# Provided entries
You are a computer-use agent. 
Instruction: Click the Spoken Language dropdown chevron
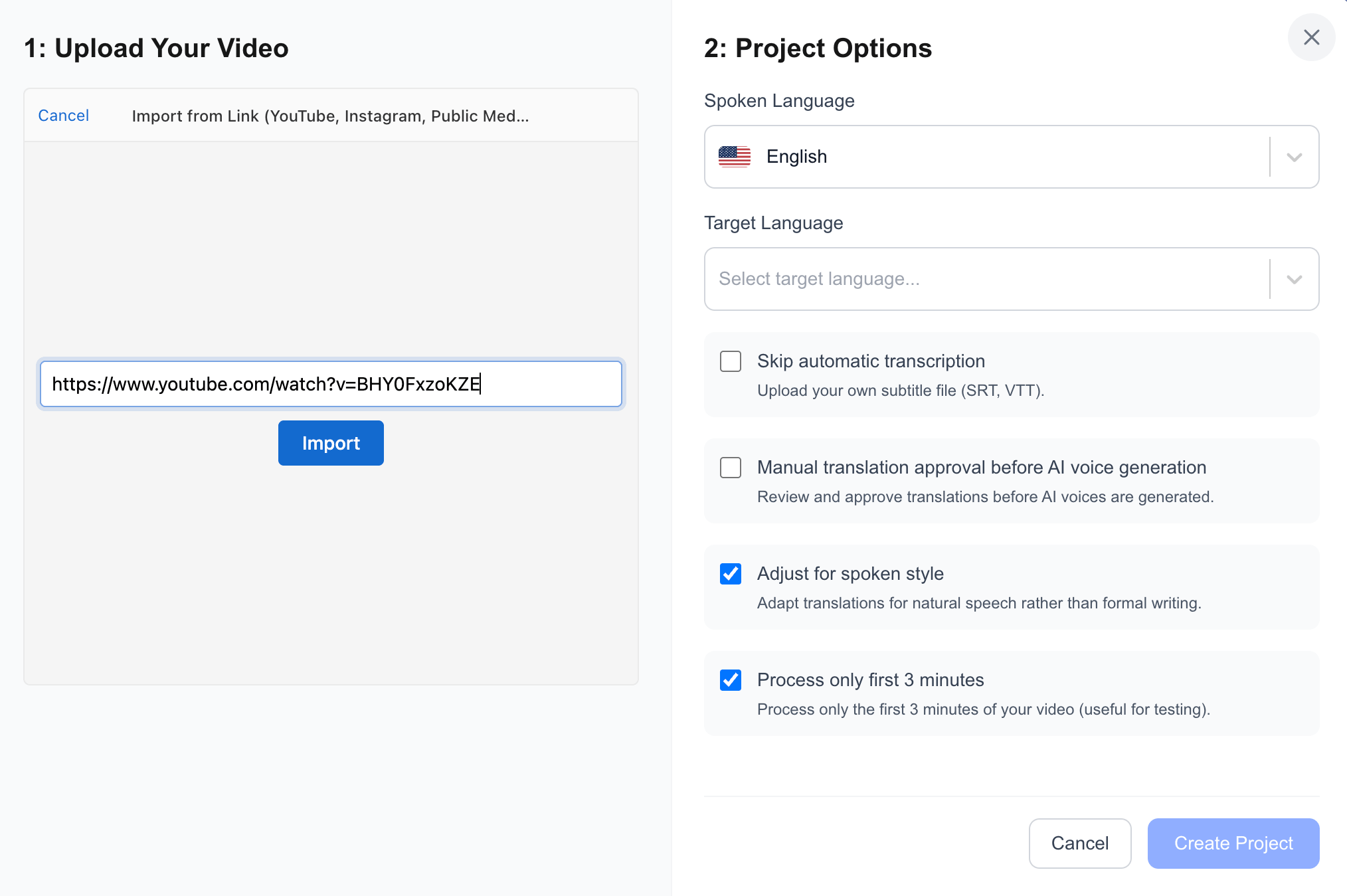(x=1293, y=157)
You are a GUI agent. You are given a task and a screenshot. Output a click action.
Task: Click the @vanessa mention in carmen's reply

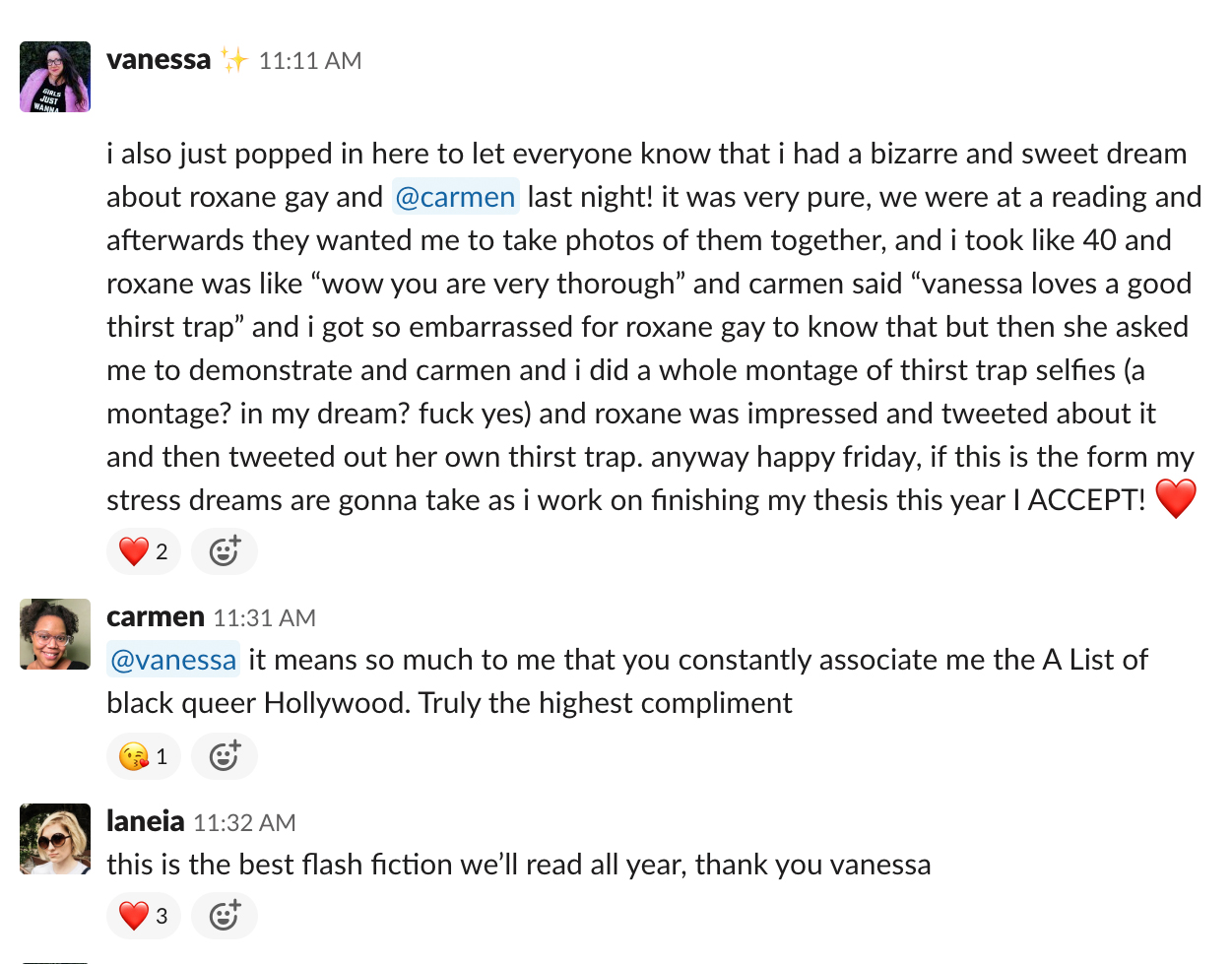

# What is asked
Could you reproduce all the lines of the material above word for word, leaving out the pictures?

# Complete answer
You are a computer-use agent. 
Instruction: Click the Spoken Language dropdown chevron
(x=1293, y=157)
You are a GUI agent. You are given a task and a screenshot. Output a click action.
Task: Click the @vanessa mention in carmen's reply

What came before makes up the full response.